##### Dataset records #####
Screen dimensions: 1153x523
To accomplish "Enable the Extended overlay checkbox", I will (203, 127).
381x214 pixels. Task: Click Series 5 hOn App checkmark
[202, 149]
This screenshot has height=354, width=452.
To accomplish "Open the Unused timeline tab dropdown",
#####
##### Dataset records #####
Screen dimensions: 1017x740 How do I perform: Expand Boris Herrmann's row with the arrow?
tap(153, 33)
#####
##### Dataset records #####
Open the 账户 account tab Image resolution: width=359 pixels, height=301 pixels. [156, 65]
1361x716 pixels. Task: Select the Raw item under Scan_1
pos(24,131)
#####
About this task: Of the lines above, output exactly those from the line bearing "This screenshot has height=354, width=452." through the line bearing "the Unused timeline", inclusive.

Answer below:
This screenshot has height=354, width=452.
To accomplish "Open the Unused timeline tab dropdown",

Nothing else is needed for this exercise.